The State's petition for discretionary review is granted, the judgment of the Court of Appeals is reversed, and the judgment of the trial court is affirmed.

CLINTON, Judge, dissenting.

Though appealing at first blush, upon analysis the theory espoused by the State and accepted by the majority is untenable.

It is simply not the case that definition (A) of "appropriate"[1] prescribes "an act which requires the consent of the transferor" that "becomes unlawful because the consent is not "effective for some reason." provided in V.T.C.A. Penal Code, § 31.01(4). Beyond doubt if common meaning of the term is given effect, a "purported" transfer, having "the often specious appearance of being, intending, or claiming (something implied or inferred),"[2] does not require consent of the purported transferor. Thus, the matter of "fair notice" is at once implicated. Gorman v. State, 634 S.W.2d 681, 684 (Tex.Cr.App.1982) (Opinion on State's Motion for Rehearing).

Like a Hasselblad camera with accessories, a television set and three telephones are "goods," such that interests in them "do not require possession to exist," so that "title" to those interests may be transferred.[3]Gorman v. State, supra, at 693. But Gorman does not hold, as the State and the majority would seem to have it, Opinion, n. 2, for n. 10 in that opinion is nothing more than a quote from V.T.C.A. Business and Commerce Code, § 2.401(a), and it and the other two sections are seen only to support the notion expressed textually that nonpossessory interests may exist in goods.

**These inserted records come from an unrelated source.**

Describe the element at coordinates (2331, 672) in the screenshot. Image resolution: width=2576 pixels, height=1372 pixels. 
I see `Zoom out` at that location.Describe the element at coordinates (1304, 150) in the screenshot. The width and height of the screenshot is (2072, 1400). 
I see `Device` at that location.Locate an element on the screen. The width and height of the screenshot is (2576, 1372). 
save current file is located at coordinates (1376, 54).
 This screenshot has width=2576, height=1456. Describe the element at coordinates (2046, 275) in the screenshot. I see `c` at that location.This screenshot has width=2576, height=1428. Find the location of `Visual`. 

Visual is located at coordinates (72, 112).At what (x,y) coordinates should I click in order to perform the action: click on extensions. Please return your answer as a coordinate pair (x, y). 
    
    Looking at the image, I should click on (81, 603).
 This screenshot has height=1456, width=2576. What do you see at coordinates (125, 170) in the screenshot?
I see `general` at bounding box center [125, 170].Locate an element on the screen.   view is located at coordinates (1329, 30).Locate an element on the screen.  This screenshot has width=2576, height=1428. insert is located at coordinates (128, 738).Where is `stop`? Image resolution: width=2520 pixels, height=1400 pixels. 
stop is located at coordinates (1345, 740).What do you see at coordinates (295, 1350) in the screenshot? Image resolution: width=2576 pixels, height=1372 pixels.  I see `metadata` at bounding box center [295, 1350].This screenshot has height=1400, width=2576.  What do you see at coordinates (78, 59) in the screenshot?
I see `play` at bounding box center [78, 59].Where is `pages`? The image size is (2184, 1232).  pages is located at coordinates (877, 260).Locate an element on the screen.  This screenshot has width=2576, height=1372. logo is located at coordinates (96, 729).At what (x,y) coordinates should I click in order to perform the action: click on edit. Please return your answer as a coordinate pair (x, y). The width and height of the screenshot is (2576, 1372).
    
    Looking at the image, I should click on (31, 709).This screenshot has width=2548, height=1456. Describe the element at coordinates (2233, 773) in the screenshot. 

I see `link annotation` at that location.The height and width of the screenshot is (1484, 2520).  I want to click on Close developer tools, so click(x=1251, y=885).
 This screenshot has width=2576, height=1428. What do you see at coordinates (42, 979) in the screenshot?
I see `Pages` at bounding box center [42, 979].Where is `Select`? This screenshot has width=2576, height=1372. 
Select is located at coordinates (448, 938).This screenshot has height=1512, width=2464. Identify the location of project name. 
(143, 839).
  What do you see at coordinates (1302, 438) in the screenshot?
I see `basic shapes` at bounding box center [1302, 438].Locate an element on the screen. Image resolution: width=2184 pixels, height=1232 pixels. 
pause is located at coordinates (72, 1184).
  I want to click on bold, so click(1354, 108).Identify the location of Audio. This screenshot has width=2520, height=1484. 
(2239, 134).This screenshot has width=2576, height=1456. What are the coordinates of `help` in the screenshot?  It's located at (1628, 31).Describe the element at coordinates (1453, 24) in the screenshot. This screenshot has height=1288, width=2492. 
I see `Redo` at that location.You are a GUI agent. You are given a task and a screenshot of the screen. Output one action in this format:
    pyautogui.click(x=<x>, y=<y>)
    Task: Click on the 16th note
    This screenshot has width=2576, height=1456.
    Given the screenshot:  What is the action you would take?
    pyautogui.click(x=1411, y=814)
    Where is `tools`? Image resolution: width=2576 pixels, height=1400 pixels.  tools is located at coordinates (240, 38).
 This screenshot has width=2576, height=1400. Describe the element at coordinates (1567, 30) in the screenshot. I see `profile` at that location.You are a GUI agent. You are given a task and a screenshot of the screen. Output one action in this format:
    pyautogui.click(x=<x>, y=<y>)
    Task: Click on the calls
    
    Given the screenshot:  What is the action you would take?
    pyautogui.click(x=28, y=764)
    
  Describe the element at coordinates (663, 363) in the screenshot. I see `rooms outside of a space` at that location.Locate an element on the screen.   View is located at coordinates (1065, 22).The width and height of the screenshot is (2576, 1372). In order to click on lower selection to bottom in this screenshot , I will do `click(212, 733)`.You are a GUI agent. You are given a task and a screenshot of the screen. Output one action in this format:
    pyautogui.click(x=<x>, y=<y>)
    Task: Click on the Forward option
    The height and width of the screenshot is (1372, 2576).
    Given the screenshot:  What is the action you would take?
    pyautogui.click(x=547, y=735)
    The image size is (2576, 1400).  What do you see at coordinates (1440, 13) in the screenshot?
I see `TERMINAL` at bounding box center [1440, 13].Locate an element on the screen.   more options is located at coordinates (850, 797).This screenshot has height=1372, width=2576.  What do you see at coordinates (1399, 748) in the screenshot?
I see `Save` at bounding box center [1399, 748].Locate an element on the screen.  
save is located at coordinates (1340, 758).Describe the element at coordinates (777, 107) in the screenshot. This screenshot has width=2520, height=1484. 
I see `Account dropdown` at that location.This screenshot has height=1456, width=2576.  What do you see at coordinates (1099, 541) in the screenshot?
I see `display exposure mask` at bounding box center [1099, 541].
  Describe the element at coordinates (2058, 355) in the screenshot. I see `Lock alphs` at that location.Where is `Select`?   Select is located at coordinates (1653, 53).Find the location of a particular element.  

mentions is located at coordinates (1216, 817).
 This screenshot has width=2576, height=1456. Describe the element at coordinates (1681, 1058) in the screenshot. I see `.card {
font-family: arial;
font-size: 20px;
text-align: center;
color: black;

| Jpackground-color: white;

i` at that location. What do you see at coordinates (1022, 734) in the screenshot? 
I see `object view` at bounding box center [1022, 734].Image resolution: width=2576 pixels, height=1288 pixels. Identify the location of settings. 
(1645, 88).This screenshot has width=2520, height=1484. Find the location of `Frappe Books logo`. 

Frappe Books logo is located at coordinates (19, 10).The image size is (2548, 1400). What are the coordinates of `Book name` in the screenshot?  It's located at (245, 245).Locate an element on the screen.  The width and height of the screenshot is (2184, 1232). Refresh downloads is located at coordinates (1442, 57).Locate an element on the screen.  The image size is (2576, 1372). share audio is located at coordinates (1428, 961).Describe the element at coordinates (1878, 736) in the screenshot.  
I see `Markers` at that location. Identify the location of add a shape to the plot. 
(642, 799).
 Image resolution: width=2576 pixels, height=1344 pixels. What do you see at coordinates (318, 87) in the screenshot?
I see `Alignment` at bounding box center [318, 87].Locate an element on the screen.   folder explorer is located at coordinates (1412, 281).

Therefore, the indictment in this cause, when examined from the perspective of the accused, does not negate a § 31.01(5)(A) method of appropriate by adding "without any consent of any kind." Rather, that gratuitously added phrase might well lead an accused to conclude that the pleader precisely had in mind a "purported transfer of title to other nonpossessory interest in [the alleged] property"here a television and three telephones.

The motion to quash was erroneously overruled. Because the Court does not so hold, I respectfully dissent.

ODOM, TEAGUE and MILLER, JJ., join.

NOTES

[1] See Coleman v. State, 629 S.W.2d 126 (Tex. App.Dallas 1981).

[2] The State calls attention to Judge Clinton's opinion in Gorman (on original submission footnote 10) that "... title to goods passes from the seller to the buyer in any manner and on any condition explicitly agreed on by the parties." Also noted is Judge Teague's observation for the Court in Coleman that transfer of nonpossessory intent in personal property may be effected by a bill of sale.

[3] The allegation "... without consent of any kind" may have been added in response to the panel opinion on original submission in Thomas v. State, 621 S.W.2d 158 (Tex.Cr.App.1981), which was overturned on rehearing.

[1] V.T.C.A. Penal Code, § 31.01(5)(A) provides:

"(5) `Appropriate' means:

(A) to bring about a transfer or purported transfer of title to or other nonpossessory interest in property, whether to the actor or another; ..."

(All emphasis is added by the writer of this opinion unless otherwise indicated.)

[2] Webster's New Collegiate Dictionary, G. & C. Merriam Co., 1979 (Springfield, Mass.).

[3] As in Gorman the shorthand rendition "transfer of title" includes "bring about a transfer or purported transfer of title or other nonpossessory interest" in goods.